ICD-10 is finally here!
Boil it all down
Boil it all down, for EMS the departure is not huge for the street provider. Come Thursday, people will still pick-up the phone to call 9-1-1. Dispatchers will still alert ambulance services. Crews will respond, treat the patient and transport people to hospitals all across America.
Act. Respond. Repeat.
Following the EMS incident, EMS first responders will author a Patient Care Report (PCR) to chronicle the scenario and move the PCR through QA/QI and onto a billing office.
Now, we see the change.
More Stuff
For the billing office, ICD-10 means more stuff. Actually 55,000 more stuff. But, then again, ambulance billing does not carry quite the complexity of some healthcare practices so we have learned that the actual code-set affecting EMS is potentially a bit more limited than we had first feared back a few years ago when all of this was just a whisper of a discussion.
Really it all is about the detail. Your EMS billing office will be looking for more detail in the PCRs you produce than at any time since you’ve been an EMS provider. If you have a really good EMS billing office, you should have been required to include clear clinical documentation to describe your ambulance run in greater detail over the past few years anyway.
Compliance is the name of the game in EMS billing. Staying above board, following all of the rules and collaborating with the street staff regarding documentation that clearly presents a picture in words regarding the patient’s illness or injury is what is important.
In the end, it all loops back to documentation.
Your billing office will be successful in the new coding paradigm if you present the most detailed PCR you can produce. All the mechanics of what happens after you hit “Save” in the ePCR program happens without your even knowing about it.

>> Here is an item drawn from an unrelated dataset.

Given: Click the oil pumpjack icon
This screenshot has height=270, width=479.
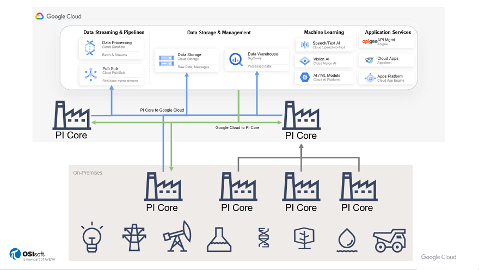Looking at the screenshot, I should tap(177, 237).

Hopefully your billing office is completely prepared.
Fear of the Unknown
What is unsettling for the billing office staff, is the unknown of how this is all going to play out. We have received bits and pieces of instruction, especially in the last month or so. However, there are still commercial insurance payers that have yet to issue more than just a summary regarding implementation. Plus, most if not all of the communication that crosses our desk in the billing office pertains to physicians and institutional medical practice with little to no mention of how this all applies to the ambulance world.
As we have mentioned in this space, Novitas Solutions- the Medicare Administrative Contractor for Pennsylvania, New Jersey, Maryland, Delaware and the metro area surrounding the District of Columbia plus Colorado, New Mexico, Texas, Oklahoma, Arkansas, Louisiana and Mississippi has been up-front with their guidance. We are anticipating NGS to soon issue their own guidance for Illinois, Michigan, Wisconsin, New York, Rhode Island, Massachusetts, New Hampshire, Connecticut and Maine in the form of a Local Coverage Determination.
Then there are each State’s Medicaid programs, all of the Medicare and Medicaid Managed Care plus commercial health insurances that each must weigh-in with their expectations.
If it all sounds a bit overwhelming…well, it is to an extent.
Everybody’s in the same boat…
Sink or swim, this thing’s going to happen whether we like it or not. Our suggestion…roll with it because everyone’s in the same boat.
Our helpful hints to you…
- Understand if your EMS billing office is a bit frazzled for the next few weeks. Change isn’t easy and for them, this change is a big one! Try to be a bit understanding.
- Listen to the billing office staff as they share with you what they are up against.
- Help your billing office staff by presenting them with the most amazing PCRs you have ever written. Detail! Detail! Detail!
- Roll with the punches. On the other side of this thing there will still be patients, you’ll still save lives and eventually all of the data gathered by this new digital reporting system will propel the EMS industry to new levels never before achieved!